**Stored records:**
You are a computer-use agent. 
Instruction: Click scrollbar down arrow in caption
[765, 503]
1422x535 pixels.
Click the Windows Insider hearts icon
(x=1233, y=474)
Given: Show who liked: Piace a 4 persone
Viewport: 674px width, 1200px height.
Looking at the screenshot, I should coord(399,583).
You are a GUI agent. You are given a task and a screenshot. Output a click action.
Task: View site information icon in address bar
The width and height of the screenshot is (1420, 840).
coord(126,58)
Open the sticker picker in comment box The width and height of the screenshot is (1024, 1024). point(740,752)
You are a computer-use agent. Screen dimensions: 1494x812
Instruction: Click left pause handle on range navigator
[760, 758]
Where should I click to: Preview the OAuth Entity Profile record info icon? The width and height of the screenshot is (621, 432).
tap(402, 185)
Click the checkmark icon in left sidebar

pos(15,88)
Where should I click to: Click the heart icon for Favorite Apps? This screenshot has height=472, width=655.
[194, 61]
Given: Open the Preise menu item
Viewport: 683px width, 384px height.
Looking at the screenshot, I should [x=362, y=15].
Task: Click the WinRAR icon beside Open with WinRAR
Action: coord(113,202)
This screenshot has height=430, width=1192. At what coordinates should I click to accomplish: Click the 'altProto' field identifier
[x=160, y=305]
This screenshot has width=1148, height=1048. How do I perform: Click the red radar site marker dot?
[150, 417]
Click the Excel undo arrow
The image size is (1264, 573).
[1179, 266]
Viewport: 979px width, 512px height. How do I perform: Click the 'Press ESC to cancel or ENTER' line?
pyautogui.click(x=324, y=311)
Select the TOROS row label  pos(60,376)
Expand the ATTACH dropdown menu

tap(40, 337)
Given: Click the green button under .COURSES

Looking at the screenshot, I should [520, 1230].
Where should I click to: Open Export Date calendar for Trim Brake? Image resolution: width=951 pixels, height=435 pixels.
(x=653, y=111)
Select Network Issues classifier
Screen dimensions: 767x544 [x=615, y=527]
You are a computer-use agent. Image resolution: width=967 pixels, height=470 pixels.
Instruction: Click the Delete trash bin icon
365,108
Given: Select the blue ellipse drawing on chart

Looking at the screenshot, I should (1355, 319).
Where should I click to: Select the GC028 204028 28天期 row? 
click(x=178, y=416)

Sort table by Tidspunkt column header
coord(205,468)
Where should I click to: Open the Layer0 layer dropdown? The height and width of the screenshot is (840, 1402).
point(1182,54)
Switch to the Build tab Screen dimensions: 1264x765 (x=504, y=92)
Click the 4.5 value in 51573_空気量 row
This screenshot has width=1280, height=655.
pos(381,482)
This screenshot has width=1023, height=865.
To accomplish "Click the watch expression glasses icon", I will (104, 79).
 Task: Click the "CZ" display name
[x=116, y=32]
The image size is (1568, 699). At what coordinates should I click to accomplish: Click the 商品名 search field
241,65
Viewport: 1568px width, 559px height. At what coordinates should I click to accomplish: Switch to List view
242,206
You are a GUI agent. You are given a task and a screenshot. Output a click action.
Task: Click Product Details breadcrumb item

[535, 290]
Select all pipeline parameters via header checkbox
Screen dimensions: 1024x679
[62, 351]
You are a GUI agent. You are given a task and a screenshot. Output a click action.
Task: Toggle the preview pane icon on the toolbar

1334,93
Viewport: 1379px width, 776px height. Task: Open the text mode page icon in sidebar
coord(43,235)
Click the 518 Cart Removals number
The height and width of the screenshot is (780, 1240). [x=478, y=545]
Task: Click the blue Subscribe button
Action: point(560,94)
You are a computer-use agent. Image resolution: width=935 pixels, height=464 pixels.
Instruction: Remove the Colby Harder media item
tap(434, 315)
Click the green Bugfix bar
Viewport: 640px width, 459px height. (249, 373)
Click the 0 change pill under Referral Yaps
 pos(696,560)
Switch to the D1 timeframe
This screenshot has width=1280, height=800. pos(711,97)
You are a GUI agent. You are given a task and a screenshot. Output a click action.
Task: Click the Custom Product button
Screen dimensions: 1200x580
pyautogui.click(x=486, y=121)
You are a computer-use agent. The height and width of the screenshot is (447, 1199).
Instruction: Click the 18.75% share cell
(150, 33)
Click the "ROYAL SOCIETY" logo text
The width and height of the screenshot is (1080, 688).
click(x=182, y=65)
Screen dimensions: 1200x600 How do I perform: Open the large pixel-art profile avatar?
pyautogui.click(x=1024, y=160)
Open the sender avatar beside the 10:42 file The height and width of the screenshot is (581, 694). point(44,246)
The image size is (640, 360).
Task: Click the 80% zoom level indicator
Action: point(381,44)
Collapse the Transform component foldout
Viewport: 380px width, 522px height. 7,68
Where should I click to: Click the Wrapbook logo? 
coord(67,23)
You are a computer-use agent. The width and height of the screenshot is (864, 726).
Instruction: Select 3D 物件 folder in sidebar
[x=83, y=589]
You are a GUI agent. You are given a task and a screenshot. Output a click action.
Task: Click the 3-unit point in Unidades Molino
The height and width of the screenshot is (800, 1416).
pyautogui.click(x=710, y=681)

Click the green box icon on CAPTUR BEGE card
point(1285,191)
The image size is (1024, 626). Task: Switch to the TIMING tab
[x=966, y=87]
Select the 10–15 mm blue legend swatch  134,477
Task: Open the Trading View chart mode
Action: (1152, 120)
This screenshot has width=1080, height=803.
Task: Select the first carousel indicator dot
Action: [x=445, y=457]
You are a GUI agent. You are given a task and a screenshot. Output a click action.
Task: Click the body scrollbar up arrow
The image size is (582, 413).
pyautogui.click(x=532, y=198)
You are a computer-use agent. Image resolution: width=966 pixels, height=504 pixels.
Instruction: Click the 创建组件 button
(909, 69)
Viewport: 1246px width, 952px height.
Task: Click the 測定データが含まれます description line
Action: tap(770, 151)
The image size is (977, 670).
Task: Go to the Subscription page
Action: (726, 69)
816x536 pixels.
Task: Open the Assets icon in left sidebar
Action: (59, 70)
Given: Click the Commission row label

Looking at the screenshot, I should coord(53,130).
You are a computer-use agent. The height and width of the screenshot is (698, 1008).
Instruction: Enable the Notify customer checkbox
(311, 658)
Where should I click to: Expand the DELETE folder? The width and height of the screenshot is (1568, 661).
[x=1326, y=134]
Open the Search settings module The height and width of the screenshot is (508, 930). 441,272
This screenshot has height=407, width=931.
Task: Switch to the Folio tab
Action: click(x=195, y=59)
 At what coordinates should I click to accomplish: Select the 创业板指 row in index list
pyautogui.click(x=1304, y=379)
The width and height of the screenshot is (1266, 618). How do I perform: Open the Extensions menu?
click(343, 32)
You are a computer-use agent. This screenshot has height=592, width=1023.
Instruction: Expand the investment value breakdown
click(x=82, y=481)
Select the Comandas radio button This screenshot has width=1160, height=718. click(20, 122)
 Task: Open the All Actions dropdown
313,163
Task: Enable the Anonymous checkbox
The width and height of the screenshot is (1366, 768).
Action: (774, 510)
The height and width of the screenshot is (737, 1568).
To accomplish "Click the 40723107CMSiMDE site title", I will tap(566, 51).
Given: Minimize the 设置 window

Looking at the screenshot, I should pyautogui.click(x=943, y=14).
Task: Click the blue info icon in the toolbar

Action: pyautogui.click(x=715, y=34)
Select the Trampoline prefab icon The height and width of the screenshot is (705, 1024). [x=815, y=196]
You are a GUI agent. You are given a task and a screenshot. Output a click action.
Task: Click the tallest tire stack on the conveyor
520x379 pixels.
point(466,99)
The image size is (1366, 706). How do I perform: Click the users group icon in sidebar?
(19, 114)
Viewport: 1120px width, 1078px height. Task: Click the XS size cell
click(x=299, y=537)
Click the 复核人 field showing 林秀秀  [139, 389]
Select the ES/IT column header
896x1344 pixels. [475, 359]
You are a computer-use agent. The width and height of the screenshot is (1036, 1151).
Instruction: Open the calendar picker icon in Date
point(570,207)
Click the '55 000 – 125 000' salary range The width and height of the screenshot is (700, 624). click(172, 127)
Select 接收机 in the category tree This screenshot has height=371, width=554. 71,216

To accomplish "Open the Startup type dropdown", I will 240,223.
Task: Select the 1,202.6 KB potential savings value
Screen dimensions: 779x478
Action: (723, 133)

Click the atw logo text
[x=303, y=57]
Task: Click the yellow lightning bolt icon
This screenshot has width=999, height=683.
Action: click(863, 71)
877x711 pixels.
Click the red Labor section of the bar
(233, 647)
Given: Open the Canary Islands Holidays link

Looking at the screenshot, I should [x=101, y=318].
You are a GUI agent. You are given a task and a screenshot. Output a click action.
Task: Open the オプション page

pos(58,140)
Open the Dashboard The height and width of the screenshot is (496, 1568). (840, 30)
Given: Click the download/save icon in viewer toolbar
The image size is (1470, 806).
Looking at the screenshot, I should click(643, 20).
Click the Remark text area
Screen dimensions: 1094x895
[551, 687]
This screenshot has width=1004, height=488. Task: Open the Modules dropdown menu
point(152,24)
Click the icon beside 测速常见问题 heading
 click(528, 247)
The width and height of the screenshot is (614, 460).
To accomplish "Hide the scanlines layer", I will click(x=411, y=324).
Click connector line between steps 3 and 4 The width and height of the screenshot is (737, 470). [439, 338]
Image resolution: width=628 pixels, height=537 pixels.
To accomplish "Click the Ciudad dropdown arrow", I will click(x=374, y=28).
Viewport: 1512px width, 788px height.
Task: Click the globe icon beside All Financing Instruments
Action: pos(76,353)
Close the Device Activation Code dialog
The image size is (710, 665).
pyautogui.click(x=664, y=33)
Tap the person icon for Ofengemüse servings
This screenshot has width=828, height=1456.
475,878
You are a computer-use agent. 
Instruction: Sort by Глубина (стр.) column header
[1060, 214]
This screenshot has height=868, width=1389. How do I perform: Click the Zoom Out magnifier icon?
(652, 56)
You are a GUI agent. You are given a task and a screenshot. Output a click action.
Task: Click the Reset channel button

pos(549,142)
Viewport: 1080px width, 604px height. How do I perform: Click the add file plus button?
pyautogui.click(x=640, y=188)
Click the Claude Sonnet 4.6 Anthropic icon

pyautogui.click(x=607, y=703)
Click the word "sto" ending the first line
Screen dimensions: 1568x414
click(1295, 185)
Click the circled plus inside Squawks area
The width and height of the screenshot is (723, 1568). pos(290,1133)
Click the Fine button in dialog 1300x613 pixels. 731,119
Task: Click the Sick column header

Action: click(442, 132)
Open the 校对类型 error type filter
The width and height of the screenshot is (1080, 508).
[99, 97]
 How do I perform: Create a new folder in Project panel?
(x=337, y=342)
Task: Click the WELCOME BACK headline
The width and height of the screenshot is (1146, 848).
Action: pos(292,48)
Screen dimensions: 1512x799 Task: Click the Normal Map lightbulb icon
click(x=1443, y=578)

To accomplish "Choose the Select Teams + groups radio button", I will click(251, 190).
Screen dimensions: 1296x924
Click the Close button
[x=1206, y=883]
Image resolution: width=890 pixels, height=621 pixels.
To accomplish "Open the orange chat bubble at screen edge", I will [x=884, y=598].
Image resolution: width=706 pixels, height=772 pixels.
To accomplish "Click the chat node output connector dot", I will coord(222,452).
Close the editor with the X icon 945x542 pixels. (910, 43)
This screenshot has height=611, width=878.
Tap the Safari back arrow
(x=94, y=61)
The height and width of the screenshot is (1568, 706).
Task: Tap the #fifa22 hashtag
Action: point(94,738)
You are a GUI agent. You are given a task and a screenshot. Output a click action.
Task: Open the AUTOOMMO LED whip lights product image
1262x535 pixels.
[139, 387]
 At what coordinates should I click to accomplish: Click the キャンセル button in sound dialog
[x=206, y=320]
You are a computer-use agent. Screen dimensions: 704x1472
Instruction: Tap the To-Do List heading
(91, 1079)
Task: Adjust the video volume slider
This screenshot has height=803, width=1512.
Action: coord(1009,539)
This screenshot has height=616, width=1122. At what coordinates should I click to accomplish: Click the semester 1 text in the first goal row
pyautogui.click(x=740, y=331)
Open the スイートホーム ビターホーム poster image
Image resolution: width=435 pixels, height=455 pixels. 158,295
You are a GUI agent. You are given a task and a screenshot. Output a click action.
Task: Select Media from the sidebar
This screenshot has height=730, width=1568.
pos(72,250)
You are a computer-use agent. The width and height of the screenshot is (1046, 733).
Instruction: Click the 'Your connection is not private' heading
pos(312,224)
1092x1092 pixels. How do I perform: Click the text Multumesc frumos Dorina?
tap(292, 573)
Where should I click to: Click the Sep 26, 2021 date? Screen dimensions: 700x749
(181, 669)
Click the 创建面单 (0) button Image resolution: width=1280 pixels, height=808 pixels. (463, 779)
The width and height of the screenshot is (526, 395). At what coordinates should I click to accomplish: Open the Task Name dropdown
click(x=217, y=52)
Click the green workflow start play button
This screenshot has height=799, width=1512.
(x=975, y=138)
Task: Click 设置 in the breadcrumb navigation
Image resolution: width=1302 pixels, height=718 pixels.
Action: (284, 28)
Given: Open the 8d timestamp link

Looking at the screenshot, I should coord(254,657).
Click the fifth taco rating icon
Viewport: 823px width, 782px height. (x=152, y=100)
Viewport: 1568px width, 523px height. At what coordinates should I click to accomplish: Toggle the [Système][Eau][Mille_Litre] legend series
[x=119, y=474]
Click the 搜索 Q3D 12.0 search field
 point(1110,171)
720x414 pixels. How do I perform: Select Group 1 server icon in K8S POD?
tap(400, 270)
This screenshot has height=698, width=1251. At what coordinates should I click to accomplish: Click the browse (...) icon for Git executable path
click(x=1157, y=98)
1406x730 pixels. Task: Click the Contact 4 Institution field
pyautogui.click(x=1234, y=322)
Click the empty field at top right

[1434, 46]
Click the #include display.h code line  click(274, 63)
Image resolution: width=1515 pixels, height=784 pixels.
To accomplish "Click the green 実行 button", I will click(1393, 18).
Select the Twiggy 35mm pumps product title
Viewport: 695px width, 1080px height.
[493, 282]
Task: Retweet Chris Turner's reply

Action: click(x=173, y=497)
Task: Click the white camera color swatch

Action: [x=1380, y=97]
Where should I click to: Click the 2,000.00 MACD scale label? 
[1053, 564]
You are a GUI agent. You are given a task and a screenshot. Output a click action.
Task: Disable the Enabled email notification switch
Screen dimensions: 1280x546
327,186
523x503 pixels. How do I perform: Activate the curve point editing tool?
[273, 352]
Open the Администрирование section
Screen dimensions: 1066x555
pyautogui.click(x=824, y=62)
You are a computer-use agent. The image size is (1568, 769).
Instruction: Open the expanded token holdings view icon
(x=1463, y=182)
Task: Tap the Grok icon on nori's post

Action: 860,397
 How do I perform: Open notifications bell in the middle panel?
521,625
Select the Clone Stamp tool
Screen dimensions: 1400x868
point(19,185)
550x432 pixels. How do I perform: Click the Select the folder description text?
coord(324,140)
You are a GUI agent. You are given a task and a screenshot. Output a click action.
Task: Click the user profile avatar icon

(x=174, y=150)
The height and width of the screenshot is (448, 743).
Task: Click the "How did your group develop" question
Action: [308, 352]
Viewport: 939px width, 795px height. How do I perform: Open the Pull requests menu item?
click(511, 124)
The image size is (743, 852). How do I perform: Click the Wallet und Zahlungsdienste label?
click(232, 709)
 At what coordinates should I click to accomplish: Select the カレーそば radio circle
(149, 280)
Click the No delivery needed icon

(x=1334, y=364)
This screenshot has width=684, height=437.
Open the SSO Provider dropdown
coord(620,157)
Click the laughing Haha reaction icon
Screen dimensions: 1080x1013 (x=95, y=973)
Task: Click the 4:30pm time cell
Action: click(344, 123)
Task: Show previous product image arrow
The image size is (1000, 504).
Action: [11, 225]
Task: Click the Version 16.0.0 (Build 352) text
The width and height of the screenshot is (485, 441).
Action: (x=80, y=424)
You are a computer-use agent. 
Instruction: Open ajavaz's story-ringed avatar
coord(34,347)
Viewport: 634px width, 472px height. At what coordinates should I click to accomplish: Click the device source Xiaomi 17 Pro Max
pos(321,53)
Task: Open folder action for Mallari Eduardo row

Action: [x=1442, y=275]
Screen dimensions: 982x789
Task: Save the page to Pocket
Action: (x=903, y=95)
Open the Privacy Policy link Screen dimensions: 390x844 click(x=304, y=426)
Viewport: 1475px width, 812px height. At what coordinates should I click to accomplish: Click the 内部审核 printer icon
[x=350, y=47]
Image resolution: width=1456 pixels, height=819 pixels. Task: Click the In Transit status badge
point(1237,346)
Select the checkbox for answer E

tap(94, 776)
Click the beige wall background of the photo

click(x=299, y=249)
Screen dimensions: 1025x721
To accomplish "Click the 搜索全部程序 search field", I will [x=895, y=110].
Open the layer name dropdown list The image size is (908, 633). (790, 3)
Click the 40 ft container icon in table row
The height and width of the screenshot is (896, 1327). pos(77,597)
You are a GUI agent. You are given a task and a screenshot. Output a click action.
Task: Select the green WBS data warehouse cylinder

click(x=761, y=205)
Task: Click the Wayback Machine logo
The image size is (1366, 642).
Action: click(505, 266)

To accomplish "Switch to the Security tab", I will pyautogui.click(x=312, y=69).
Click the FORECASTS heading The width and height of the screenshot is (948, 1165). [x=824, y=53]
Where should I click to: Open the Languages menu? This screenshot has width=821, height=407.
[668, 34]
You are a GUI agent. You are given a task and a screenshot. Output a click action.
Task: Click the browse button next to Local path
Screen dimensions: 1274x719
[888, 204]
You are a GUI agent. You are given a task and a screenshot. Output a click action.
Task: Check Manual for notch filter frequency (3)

**Exercise aim:** Go through the data line by line and work out how many lines contain "filter". Give only that number.

**Solved exercise:** 2